The 34-year-old was shot to fame in the entertainment industry through his many roles in sinetron TV soap operas, a few films and commercials.
Unlike some, who looked down on sinetron, Lucky did not take it for granted.
Recently, he took up a leading role in a religious-themed made-for-TV film Kang Amin, aired by television station SCTV at the beginning of the fasting month of Ramadhan.
The film was based on a witty short story written by Muslim cleric Mustofa “Gus Mus” Bisri.
“I immediately agreed to take the role because of the story’s quality and the fact that it was produced by Deddy Mizwar.
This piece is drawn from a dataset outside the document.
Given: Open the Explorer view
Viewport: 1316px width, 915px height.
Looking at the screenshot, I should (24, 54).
I appeared in his film Ketika (When) and it was good although it was not popular at the time,” he told The Jakarta Post.
Kang Amin’s story revolves around the life of its main character — a close assistant of a leading cleric at a pesantren (Islamic boarding school).
The film follows the main character’s romantic trials and tribulations, as he falls in love only to end up broken hearted as the women he pursues, the cleric’s daughters, all marry other men. The story takes an interesting turn as our hopeless romantic finds love where he least expects it.
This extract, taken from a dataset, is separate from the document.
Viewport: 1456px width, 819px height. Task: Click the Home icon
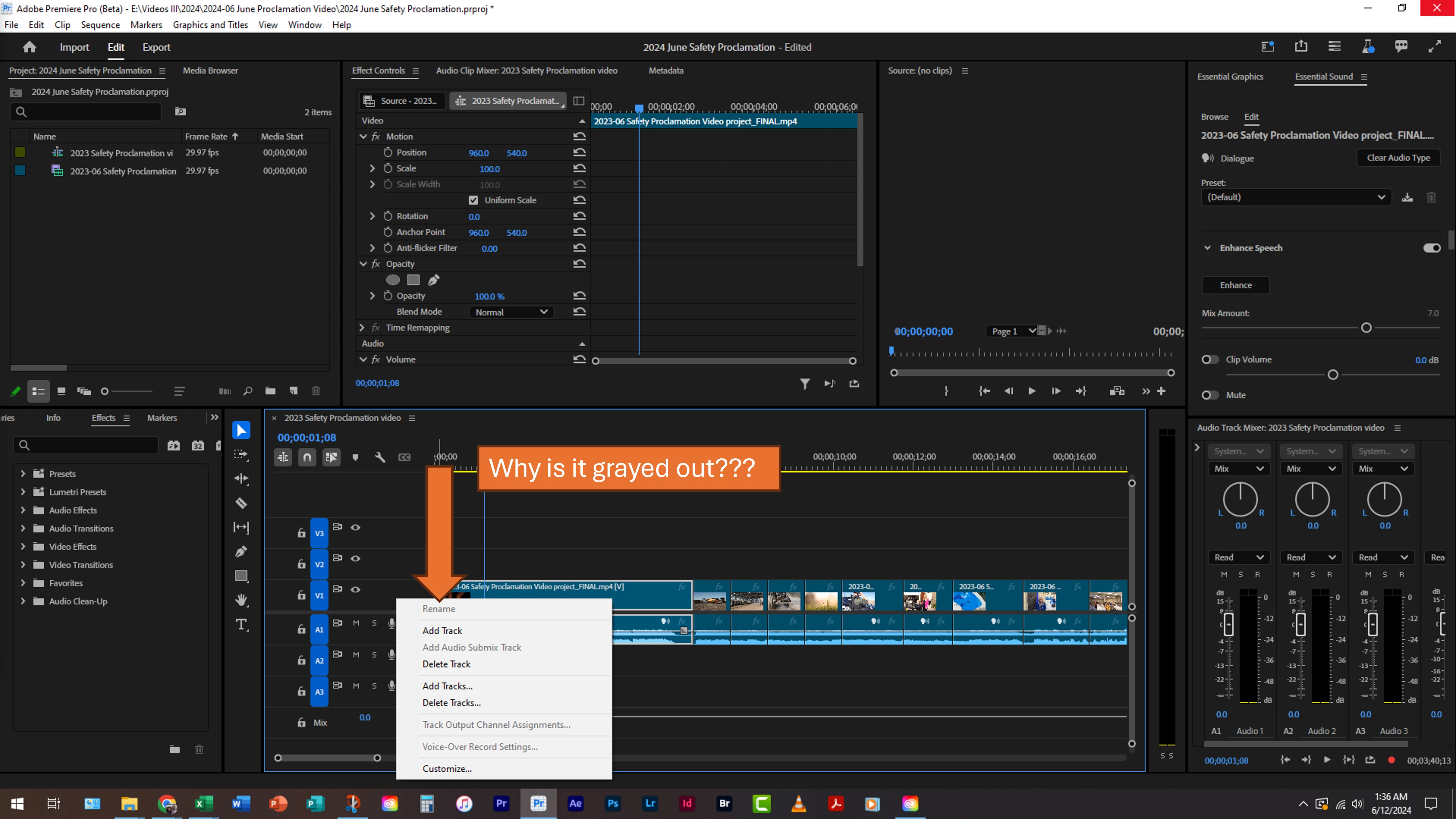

For the role, Lucky said he mingled with pesantren kids to build chemistry during the shooting of the film, as well as to polish his Javanese accent.
But his simple chats with the kids were inspiring and their considerably polite jokes led him appreciate their detachment from Western pop culture.
“I was particularly amazed by their knowledge of Islam and their skill in reading the Koran was so amazing that I became ashamed of myself,” he said.
On his return home, he joined an intensive short course on Koran citation and took another class that challenged him to memorize 99 names of Allah in three hours.
He did not stop there. He started to spread the technique by teaching it to a handful of friends and asked them to do the same thing.
The fasting month of Ramadhan also inspired the widower and father of a four-year-old daughter to be disciplined in following the Islamic teachings – trying hard to five praying times a day, doing some good deeds and stopping himself of talking badly about others.
“For me, Ramadhan is the time we reap blessings from God. For every good thing we do, we will get greater blessings,” Lucky says.
The actor admits that his current religious practices did not come instantly, but were cultivated from his childhood.
Lucky said that growing up in a religious family in the Central Java town of Cilacap, he was reluctant to pursue studies at an Islamic junior high school, fearing that he could not adapt to the numerous obligatory Islamic subjects he would have had to take.
He eventually bowed to his parents’ decision but did not take his religious studies seriously.
Now, as he works on becoming more down-to-earth and patient, he says he has started to recall the religious lessons from his youth.
But acting is not his whole world.
Recently, he took an interest in politics. In the past six months, he has become a cadre of the National Mandate Party (PAN) and one of his roles is to attract young voters for the upcoming presidential election.
He has also embarked on a variety of business ventures, such as working together with fellow actor Hengky Kurniawan to set up an event organizing company and a production house where he writes scripts for soap operas.
Lucky also has a restaurant in Depok on the outskirts of Jakarta, and owns a 10-hectare tree plantation with Sengon (Albazia falcataria) and Jabon or New Guinea Labula (Anthocephalus cadamba) in Sukabumi, West Java.
At home, Lucky’s love for pets and reptiles has led him to breed Maine Coon or American Longhair cats.
When asked whether he brought along his beloved snake during the interview, the actor smiled, saying that he only brought it along to accompany him during long days of shooting on location.
His other loyal friends when waiting on set are his books.
“I have what I call ‘traffic jam’ books and ‘closet’ books,” he added, referring to the self-development books he reads during traffic congestion and the political books he reads on his toilet break.
“But on the set of a film, I usually write scripts and read religious books.”